Exercise instructions: Transcribe word for word the lines below from the line with "This screenshot has height=970, width=1565." through the line with "Click the Payroll for Semimonthly title", ends included.

Pixel coordinate grounding data
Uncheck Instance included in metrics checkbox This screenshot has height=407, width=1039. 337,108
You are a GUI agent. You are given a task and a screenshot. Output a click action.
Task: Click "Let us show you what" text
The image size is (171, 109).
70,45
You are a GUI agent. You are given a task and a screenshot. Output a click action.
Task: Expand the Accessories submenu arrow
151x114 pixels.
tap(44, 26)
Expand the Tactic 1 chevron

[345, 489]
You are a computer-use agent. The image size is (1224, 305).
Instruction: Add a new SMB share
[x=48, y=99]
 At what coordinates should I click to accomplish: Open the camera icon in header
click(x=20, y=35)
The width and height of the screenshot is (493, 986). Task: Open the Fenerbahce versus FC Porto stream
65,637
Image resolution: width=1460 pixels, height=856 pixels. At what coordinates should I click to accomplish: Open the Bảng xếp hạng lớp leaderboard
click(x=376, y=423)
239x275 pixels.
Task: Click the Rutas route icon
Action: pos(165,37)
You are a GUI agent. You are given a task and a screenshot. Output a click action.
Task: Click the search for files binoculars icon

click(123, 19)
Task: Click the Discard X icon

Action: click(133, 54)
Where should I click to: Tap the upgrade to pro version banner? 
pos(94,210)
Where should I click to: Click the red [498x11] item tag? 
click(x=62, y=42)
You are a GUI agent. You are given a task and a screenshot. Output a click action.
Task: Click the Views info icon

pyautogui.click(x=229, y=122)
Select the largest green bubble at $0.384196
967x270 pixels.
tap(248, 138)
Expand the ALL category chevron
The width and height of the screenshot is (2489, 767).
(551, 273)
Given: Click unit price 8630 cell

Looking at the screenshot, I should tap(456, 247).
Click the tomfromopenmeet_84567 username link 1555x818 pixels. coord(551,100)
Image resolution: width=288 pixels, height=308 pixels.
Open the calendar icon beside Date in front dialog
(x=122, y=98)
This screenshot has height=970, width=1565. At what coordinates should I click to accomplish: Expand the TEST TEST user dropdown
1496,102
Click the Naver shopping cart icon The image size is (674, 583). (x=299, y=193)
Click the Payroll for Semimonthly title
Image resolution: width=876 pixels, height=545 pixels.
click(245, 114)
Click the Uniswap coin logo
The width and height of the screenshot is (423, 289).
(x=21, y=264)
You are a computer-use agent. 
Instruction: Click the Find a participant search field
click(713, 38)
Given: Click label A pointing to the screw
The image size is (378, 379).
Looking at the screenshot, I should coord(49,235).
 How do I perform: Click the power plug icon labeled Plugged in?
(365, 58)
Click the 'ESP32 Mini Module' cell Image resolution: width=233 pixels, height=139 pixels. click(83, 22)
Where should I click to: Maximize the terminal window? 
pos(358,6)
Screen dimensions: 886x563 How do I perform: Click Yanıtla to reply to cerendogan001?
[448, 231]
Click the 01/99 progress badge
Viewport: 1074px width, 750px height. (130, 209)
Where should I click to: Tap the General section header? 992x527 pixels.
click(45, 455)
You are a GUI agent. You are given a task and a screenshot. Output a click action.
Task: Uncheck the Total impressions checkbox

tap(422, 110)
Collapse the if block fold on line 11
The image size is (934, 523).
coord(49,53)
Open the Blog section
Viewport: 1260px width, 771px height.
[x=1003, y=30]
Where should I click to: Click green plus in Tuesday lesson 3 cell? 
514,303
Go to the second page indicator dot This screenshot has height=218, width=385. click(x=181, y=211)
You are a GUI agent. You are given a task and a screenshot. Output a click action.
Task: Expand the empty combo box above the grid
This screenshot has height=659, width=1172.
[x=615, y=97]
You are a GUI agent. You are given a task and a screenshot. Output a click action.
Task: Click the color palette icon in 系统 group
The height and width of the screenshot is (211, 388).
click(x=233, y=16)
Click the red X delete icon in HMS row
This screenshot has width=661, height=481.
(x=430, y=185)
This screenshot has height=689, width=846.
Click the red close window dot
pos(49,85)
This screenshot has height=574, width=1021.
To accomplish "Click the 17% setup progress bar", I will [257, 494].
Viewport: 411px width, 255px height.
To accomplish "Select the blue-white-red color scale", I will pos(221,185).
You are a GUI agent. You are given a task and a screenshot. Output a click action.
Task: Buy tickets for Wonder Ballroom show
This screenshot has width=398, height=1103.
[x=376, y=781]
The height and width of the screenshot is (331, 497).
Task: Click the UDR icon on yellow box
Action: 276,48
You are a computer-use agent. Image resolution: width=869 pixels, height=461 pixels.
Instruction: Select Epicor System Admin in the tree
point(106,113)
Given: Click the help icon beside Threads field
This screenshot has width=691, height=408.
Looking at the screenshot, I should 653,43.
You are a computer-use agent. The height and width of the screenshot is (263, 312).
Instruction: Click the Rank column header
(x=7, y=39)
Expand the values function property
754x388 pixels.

Finished task:
This screenshot has height=970, width=1565. At what coordinates should I click to accomplish: Expand the TEST TEST user dropdown
1496,102
Click the Naver shopping cart icon The image size is (674, 583). (x=299, y=193)
Click the Payroll for Semimonthly title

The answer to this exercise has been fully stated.